“Why not wait till dark and go?” someone asked. But then it was feared he could not be found.

The bushes were set over the breastworks one at a time so as not to attract attention and as there were many more growing like them they were probably not noticed. When the evening twilight came on Pete and two others crawled over the breastworks and got behind the trees. Each had a couple of canteens of water for they knew that there would be many to whom a mouthful would be so very acceptable.

The three boys crawled and wriggled themselves toward the rebel lines shielded by the trees. Their movements necessarily had to be very slow so as not to attract the attention of the enemy. The ruse was well planned and executed, but fraught with much danger. They found their comrade and had to lie behind their shelter until darkness concealed their movements, and then the wounded comrade was brought into the lines and his life saved.

A HERO OF PEACE.

Boyle performed a more heroic act at a New York fire in the Bowery a few years ago.
_ _ _ _
Task description |
Please list every word or phrase in the rescue story that names the dark or the coming of night. The material plays no part in this work.

Source material |
_ _ _ _
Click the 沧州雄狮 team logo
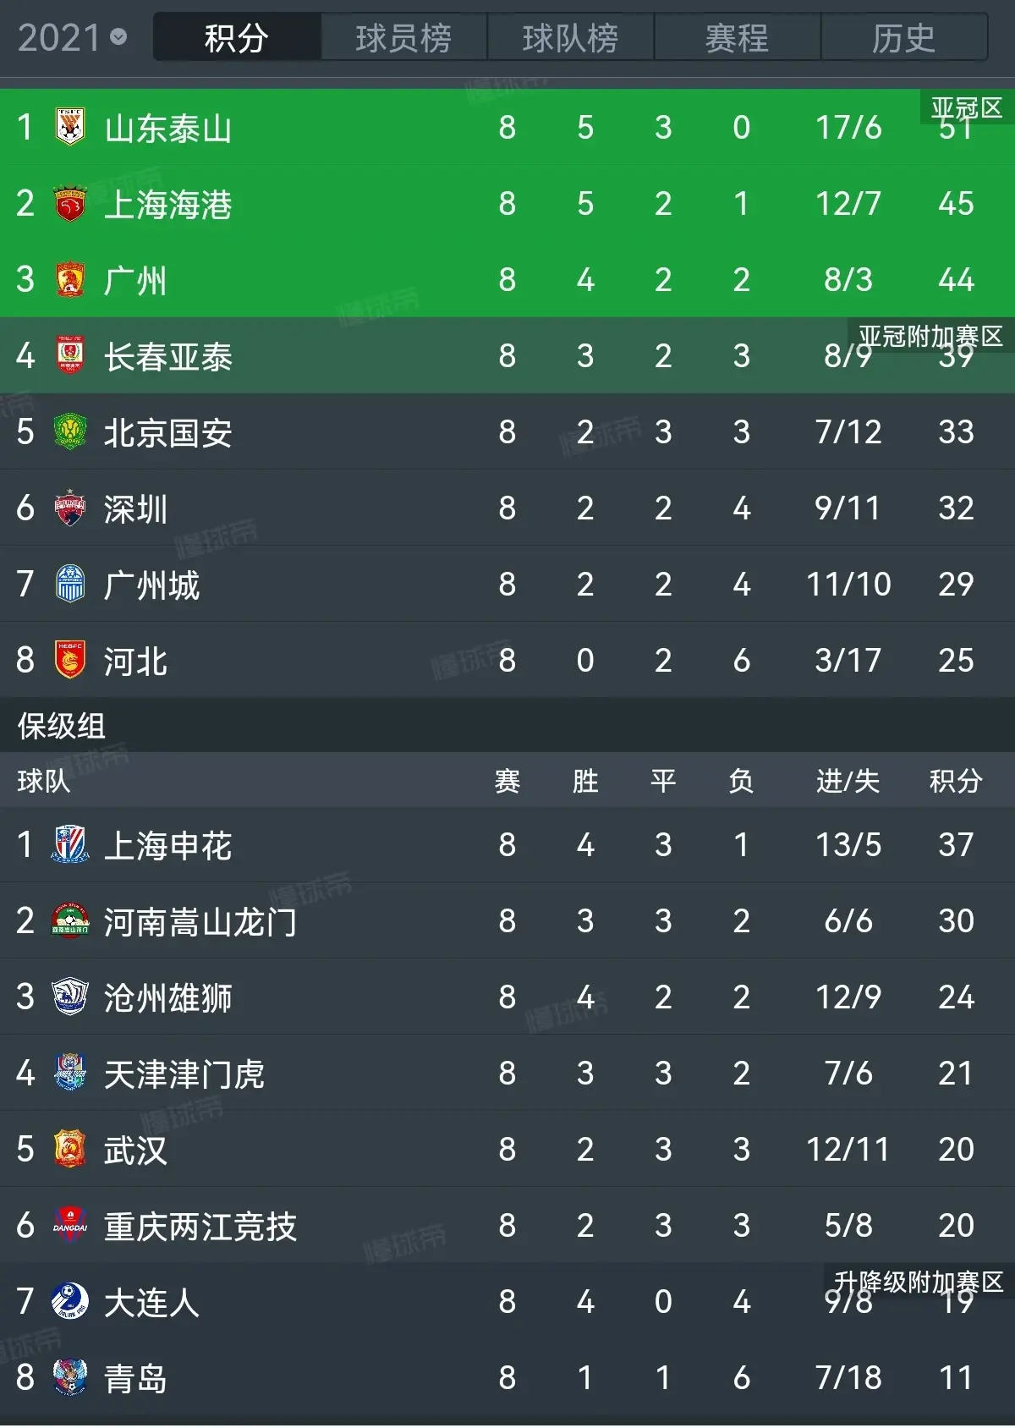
_ _ _ _
Exercise response |
- "dark"
- "evening twilight"
- "darkness"